It's been overly moist here since about 4am with no signs of stopping. Maybe I'll cut my m16 rod and feel like I'm still doing something (hammer)

At one point yesterday I thought "oh poop, I have no more 2x6 for the remaining rafter ties, I'll have to get some" and it wasn't until I was making my post last night that I looked at the picture and remembered where my 2x6 had ended up. poking up into the sky to hold up the ridge!
 
To bolt the joists to the rafters Owen. Mike said M18 but it was oddly difficult to get, so M16 and a couple of nails will apparently suffice.
 
Even m16 is OTT I think. M12 would be fine surely? Assume you're using timber joining plates too?
 
Well, cutting a bit of rod hardly constitutes a days graft, you could have helped the good lady, run the hoover round the house, bit of washing, the shelf you said you’d do soon :D
I wouldn’t have got away with it on a day like today.
 
The sum total of my work today. All cut dutifully on the evolution table saw with the sliding carriage. Very clean and the majority needed no attention at the ends to get a nut on. I've cut rod before and know to keep a nut on there to fix the threads when you wind it off, but no need with that saw.

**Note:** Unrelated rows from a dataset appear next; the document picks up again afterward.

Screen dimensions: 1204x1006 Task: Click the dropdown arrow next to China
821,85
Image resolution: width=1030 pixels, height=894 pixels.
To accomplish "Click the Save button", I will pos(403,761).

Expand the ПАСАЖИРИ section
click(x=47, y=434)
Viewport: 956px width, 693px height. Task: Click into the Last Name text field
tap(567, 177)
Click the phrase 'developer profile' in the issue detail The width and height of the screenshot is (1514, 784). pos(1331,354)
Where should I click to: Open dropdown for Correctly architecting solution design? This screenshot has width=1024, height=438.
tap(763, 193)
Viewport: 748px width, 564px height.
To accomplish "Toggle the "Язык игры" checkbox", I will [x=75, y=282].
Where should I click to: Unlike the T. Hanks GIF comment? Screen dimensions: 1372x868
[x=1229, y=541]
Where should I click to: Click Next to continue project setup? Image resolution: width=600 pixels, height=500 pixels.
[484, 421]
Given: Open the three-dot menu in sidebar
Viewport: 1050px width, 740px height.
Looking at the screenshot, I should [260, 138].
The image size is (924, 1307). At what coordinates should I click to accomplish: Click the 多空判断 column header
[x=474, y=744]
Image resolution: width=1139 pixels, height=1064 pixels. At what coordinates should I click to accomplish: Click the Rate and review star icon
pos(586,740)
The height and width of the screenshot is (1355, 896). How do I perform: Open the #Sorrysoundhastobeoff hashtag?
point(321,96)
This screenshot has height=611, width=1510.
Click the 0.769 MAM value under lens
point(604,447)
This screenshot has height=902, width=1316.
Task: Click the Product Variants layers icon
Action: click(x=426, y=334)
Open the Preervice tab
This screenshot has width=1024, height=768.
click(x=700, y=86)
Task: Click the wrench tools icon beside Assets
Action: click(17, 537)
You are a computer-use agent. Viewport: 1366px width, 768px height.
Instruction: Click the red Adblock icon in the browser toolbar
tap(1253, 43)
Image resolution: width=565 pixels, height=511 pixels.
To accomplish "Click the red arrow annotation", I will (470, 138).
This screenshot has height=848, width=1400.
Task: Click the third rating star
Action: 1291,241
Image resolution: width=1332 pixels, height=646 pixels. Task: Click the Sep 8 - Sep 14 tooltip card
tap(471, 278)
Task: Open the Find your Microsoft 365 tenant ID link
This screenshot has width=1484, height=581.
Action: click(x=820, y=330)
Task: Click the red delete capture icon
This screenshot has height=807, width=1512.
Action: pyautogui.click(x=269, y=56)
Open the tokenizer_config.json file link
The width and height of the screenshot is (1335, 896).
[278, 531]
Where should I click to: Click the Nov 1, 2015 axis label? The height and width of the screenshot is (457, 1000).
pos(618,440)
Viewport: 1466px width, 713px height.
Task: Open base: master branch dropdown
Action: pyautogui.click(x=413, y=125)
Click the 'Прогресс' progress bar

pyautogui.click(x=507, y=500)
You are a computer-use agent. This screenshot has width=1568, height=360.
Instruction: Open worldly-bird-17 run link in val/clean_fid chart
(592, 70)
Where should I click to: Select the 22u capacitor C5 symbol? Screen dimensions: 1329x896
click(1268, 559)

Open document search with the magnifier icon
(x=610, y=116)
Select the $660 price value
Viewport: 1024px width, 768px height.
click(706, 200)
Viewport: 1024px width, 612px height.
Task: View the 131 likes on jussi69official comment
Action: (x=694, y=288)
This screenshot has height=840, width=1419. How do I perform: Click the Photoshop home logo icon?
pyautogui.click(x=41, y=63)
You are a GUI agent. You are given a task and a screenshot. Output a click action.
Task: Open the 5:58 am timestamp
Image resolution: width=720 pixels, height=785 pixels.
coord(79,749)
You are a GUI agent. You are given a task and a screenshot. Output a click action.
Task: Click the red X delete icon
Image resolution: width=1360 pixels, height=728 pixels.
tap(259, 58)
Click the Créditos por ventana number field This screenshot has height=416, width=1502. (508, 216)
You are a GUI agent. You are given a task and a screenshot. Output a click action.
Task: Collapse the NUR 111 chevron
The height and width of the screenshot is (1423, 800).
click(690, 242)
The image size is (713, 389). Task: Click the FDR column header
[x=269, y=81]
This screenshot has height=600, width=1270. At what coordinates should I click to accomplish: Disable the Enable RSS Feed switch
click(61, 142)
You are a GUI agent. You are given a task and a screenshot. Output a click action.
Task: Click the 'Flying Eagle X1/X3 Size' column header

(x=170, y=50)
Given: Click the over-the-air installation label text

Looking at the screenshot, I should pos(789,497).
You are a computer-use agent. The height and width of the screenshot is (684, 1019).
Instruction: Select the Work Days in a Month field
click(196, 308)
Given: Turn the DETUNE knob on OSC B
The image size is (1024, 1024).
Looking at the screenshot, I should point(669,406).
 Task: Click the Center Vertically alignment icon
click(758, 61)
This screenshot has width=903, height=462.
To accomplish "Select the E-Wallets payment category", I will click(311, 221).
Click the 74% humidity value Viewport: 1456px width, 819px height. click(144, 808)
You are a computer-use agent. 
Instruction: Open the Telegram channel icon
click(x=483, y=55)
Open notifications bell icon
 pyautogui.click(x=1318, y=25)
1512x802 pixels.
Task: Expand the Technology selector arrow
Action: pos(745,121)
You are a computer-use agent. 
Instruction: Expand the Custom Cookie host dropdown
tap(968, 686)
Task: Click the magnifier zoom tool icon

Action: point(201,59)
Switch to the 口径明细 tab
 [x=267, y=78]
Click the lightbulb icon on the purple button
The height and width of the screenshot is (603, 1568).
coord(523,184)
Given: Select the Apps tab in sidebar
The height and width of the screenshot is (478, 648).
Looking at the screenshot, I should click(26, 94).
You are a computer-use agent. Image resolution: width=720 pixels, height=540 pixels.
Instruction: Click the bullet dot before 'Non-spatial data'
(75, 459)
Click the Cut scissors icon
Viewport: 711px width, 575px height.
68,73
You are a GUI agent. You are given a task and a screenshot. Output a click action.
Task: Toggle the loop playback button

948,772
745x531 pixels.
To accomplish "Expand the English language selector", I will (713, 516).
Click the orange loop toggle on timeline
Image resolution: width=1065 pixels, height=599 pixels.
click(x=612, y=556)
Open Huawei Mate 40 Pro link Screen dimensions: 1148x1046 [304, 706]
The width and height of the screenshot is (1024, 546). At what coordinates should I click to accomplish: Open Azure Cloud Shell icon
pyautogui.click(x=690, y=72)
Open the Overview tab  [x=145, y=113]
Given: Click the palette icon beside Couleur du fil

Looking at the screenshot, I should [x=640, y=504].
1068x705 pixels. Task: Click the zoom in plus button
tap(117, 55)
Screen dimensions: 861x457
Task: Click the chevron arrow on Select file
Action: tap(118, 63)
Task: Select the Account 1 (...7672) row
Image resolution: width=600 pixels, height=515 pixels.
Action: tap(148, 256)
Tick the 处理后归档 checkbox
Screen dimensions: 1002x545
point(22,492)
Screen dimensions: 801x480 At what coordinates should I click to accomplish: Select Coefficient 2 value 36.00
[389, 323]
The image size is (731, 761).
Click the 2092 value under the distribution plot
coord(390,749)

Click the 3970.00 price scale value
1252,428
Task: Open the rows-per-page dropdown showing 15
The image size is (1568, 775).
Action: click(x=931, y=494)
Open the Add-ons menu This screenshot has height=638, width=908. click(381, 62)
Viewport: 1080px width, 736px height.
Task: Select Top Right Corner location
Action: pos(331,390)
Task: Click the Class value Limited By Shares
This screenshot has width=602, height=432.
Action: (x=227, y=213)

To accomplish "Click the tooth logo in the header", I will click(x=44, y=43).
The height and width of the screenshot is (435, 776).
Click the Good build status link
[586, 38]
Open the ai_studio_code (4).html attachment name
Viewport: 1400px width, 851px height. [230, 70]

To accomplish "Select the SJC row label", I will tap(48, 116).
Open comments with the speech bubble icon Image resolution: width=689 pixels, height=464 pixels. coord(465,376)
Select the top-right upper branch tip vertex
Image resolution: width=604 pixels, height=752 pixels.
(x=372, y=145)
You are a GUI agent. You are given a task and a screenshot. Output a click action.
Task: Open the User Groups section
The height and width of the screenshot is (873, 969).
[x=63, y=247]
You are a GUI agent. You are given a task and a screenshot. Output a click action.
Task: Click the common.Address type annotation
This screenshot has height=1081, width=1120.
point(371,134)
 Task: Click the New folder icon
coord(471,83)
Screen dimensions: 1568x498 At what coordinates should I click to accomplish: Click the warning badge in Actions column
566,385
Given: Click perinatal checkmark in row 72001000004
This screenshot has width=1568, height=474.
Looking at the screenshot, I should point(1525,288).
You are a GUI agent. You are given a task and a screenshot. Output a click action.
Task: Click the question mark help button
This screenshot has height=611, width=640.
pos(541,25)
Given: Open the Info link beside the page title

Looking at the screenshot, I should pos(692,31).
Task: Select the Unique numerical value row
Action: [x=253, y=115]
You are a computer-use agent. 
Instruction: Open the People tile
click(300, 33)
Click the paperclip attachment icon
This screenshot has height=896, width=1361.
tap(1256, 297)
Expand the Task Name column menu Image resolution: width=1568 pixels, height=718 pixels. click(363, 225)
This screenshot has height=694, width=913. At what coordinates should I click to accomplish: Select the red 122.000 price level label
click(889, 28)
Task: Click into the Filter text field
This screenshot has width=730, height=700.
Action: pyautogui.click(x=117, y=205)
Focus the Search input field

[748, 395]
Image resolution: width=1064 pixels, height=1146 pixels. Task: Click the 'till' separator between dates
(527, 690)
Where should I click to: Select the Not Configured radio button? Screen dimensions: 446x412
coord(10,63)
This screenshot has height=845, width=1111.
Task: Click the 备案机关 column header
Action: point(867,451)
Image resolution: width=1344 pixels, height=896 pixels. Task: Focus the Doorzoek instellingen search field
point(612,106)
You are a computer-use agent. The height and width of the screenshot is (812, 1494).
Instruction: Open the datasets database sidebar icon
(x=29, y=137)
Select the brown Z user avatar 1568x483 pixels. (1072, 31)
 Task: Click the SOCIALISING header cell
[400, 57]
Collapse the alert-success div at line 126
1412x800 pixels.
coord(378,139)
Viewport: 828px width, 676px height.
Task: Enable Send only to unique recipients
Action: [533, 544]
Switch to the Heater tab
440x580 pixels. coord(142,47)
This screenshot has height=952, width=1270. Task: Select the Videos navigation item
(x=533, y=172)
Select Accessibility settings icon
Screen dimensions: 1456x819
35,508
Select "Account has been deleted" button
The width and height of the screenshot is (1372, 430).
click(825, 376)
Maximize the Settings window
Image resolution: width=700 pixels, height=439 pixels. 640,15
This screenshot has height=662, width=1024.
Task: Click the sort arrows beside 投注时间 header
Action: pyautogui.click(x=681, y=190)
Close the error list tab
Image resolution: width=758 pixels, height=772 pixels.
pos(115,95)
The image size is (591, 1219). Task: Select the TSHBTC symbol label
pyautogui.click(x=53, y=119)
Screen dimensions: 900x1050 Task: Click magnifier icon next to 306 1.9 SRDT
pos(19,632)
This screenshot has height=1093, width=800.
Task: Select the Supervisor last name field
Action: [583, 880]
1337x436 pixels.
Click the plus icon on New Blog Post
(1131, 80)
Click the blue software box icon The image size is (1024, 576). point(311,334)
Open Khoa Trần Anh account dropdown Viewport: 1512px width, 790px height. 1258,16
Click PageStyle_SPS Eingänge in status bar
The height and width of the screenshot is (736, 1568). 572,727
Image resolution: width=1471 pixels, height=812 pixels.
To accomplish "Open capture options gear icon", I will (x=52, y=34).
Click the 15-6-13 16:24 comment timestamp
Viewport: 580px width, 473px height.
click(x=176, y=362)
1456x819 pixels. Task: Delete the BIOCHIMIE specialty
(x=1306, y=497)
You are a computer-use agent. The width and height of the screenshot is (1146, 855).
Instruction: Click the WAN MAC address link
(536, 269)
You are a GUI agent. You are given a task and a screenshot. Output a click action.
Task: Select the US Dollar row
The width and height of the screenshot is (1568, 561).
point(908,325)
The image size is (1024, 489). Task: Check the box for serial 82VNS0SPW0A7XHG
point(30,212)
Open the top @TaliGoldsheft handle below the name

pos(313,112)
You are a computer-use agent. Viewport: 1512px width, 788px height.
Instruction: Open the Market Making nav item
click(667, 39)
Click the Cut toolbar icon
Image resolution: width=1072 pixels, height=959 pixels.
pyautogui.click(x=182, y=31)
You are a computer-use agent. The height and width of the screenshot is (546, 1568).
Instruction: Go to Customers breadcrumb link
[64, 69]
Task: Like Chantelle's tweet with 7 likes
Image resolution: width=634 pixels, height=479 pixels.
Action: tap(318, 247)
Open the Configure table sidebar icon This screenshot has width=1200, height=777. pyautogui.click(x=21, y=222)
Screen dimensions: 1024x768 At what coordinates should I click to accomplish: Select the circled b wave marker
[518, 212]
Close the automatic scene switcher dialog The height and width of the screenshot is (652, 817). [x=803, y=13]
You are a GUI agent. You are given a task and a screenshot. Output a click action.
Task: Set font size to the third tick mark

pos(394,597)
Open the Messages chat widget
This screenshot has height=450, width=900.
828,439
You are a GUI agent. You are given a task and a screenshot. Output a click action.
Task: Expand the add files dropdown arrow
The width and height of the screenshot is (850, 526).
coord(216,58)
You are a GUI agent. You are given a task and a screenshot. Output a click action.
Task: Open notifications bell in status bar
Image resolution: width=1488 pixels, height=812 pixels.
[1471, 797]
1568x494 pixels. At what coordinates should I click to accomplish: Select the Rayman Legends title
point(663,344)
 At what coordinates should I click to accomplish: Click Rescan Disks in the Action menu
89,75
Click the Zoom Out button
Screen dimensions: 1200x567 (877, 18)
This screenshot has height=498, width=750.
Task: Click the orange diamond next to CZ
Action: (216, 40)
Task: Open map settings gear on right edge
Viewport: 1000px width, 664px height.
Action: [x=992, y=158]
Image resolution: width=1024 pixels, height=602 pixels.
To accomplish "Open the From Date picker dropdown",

50020038176_713ab11f42_c.jpg


I did get a bit of the edit done for Part 5 as well as some of the VO.

My usedCladMan also arrived from ebay. £100 so £50 off the usual price and it'll help put up my feather edge and can be sold again after I'm done with it.

For larks I checked the size difference between workshop 1 and workshop 2.

Workshop 1 4m x 3.25m x 2.27m
Workshop 2 6.86m x 4.37m x 2.51m to 3.38m

13m2 area and 29.5 m3 volume for workshop 1 compared to 29.9 m2 area (230%) and 83m3 (280%) volume for Workshop 2. That's not including the storage space up in the roof which adds another 5 or so.

As we all know more space makes you a better woodworker (homer)

owen":30crc5r0 said:
Even m16 is OTT I think. M12 would be fine surely? Assume you're using timber joining plates too?
Just going on advice. I can't say one way or the other! No plates. Just bolt and a could of screws/nails.

Sheptonphil":30crc5r0 said:
Well, cutting a bit of rod hardly constitutes a days graft, you could have helped the good lady, run the hoover round the house, bit of washing, the shelf you said you’d do soon :D
I wouldn’t have got away with it on a day like today.

Ha, well I was up at 5:30 with our kid who was less keen on the heavy rain that was falling. I did sort a few little bits out indoors but honestly not much at all. One of those days. Short tempered and grouchy.
 
owen":zwqs24gp said:
Even m16 is OTT I think. M12 would be fine surely? Assume you're using timber joining plates too?

I'd show you some M12s I used in propping up a part of the framing of the old part of my house, if I could find the photo. No, M16 (min.) it is in this situation, definitely. Remember that this will be a roof storage area. Also timber joining washers (dog tooth washers) should be avoided. They don't do anything much for the strength of the junction, and they hold the two bits of wood slightly apart, allowing rocking. That is a real negative. All the structural engineers I work with have abandoned them after I've shown them the results on site, and no building inspector asks for them because they know full well that they do more harm than good.
 
DBT85":39frvgho said:
......All cut dutifully on the evolution table saw with the sliding carriage. Very clean and the majority needed no attention at the ends to get a nut on.......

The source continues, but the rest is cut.